Approval workflow deadlocks occur when an agent cannot proceed because it is waiting for approvals that never arrive. The agent stalls, the user waits, and no one realizes the bottleneck exists until someone investigates. This guide covers the common deadlock patterns and their solutions.
The approval is routed to a team, but no one on the team is available. This happens during off-hours, holidays, or when the designated approver is on leave.
Fix: Configure fallback approvers. Define a primary approver group and a secondary group that receives the request if the primary does not respond within a specified window:
approval:
timeout: 300
approvers: ["primary-team"]
fallback:
timeout: 600
approvers: ["backup-team"]
When an approval request times out, the default behavior is to deny the action. But the agent may not handle the denial gracefully. It might retry indefinitely, creating a loop of approval requests and timeouts.

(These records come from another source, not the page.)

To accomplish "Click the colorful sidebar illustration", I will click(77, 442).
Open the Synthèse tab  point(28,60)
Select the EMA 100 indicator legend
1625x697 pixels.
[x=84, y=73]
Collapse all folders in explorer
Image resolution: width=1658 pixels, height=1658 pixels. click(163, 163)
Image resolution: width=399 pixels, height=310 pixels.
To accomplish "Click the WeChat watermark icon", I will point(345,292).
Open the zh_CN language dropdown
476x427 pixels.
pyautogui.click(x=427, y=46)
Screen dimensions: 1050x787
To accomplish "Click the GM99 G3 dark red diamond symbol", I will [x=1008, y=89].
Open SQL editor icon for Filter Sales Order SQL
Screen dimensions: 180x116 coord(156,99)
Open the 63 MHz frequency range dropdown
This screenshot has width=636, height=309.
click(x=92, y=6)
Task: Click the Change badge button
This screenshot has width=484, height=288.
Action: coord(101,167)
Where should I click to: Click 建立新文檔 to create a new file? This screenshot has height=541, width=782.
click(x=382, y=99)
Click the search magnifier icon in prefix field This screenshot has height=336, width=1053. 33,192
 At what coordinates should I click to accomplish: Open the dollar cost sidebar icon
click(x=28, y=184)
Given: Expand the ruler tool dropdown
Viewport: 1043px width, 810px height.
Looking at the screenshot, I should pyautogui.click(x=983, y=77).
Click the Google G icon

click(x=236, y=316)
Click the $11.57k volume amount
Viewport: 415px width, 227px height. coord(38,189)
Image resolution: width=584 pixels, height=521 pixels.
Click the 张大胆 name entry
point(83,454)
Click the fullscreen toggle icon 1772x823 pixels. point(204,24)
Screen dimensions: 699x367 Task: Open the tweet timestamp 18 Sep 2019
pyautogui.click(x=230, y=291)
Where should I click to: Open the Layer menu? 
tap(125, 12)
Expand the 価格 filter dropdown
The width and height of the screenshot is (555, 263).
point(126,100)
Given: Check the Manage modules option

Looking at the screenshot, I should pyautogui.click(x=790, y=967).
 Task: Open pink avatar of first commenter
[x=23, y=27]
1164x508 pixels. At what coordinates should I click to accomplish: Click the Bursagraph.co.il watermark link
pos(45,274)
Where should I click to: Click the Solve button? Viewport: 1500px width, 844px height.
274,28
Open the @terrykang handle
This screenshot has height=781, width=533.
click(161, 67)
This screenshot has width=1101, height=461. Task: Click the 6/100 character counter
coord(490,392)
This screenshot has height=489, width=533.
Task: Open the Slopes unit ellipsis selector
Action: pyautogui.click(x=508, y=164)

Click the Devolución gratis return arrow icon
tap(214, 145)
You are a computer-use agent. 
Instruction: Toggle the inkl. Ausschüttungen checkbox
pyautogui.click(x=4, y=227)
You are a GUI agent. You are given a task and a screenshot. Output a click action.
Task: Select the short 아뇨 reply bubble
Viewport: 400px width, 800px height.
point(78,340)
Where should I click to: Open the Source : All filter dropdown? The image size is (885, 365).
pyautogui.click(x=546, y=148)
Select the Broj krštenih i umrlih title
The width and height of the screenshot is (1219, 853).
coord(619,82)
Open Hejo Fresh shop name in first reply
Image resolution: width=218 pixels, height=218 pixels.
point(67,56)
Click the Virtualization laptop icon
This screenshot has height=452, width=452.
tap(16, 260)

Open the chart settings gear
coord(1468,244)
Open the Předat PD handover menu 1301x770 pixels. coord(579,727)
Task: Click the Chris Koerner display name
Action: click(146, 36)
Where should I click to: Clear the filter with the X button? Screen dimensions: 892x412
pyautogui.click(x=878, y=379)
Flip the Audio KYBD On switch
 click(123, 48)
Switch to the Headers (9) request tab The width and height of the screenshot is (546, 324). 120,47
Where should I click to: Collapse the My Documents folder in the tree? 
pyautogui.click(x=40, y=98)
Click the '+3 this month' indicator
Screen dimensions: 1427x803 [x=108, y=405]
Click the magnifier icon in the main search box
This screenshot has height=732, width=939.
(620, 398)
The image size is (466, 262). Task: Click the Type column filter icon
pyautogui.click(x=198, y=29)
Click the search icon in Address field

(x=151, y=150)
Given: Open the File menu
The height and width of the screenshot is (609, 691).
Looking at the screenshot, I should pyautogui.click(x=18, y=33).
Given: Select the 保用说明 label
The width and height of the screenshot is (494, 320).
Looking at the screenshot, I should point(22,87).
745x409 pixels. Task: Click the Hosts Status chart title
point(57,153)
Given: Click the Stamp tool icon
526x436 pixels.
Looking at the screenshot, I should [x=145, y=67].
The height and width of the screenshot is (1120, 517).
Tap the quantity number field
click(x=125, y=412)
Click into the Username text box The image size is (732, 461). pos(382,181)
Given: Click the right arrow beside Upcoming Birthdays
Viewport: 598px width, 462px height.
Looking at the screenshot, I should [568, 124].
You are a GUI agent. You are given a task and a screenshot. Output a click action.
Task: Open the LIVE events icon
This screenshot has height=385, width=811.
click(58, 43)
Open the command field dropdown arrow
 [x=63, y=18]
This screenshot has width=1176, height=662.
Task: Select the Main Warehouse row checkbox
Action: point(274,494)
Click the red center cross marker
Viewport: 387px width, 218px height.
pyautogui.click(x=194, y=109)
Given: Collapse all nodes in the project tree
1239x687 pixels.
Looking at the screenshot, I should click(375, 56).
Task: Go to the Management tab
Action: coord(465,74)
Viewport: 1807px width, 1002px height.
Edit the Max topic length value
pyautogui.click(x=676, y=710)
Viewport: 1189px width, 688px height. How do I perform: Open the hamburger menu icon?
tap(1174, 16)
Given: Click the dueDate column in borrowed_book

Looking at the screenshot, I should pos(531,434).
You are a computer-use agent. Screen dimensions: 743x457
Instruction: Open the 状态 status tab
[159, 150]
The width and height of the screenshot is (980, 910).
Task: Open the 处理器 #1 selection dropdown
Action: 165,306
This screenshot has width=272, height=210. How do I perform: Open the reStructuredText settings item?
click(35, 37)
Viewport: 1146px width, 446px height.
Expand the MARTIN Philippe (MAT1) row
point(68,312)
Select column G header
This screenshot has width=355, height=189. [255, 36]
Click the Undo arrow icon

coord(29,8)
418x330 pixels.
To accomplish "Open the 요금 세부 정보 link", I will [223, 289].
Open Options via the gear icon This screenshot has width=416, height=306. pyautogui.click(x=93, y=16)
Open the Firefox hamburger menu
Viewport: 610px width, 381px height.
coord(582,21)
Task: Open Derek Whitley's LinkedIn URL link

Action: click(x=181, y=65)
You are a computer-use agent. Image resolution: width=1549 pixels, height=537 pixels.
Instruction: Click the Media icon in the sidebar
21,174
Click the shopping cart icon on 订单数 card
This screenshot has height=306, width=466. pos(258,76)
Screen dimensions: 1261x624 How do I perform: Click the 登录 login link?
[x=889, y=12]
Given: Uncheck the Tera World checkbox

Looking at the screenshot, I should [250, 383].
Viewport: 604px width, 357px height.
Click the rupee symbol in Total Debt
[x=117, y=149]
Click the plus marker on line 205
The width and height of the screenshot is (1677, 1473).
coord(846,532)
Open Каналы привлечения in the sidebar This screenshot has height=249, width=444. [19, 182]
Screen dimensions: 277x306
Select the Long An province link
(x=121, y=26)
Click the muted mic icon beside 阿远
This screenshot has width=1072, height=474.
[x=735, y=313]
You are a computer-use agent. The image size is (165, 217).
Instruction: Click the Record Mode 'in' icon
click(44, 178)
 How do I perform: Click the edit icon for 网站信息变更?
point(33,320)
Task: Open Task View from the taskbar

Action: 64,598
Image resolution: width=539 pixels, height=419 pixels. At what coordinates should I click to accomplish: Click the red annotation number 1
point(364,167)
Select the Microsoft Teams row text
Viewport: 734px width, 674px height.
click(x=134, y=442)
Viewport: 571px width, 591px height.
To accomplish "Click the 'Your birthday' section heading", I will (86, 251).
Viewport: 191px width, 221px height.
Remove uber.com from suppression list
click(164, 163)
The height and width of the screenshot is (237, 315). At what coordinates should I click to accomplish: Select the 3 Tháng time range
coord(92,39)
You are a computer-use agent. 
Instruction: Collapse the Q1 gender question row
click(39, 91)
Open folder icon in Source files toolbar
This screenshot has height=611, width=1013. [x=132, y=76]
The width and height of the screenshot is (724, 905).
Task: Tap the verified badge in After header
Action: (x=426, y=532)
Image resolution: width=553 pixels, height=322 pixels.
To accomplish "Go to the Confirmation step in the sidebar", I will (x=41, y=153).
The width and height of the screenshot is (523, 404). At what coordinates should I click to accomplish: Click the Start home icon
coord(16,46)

Fix: Configure the agent to treat approval timeouts as terminal failures for the current task. Set a maximum retry count in the policy:
approval:
timeout: 300
max_retries: 1
on_timeout: deny
Agent A requires approval from Agent B, but Agent B requires approval from Agent A to proceed with its own task. Neither can complete.
Fix: Avoid configuring agents as approvers for other agents. Approvers should be human users or automated systems with independent authority. If automated approval is needed, use a dedicated approval service that does not have its own approval requirements.
Approvers never see the request because the notification system is misconfigured. Email goes to spam. Webhook delivery fails. The Slack channel is muted.
Fix: Monitor notification delivery. Track whether approval requests are acknowledged (the approver viewed the request) versus just sent. Alert on requests that are sent but not viewed within a reasonable window.
The approver receives a request but does not have enough context to approve or deny it. They delay, hoping for more information.
Fix: Enrich approval requests with context. Include the agent's reasoning, the specific tool call parameters, and the user request that triggered the action. Make it easy for the approver to make a quick, informed decision.
Monitor your approval pipeline metrics: median time to approval, timeout rate, and retry rate. Rising timeout rates indicate a systemic issue that needs structural intervention.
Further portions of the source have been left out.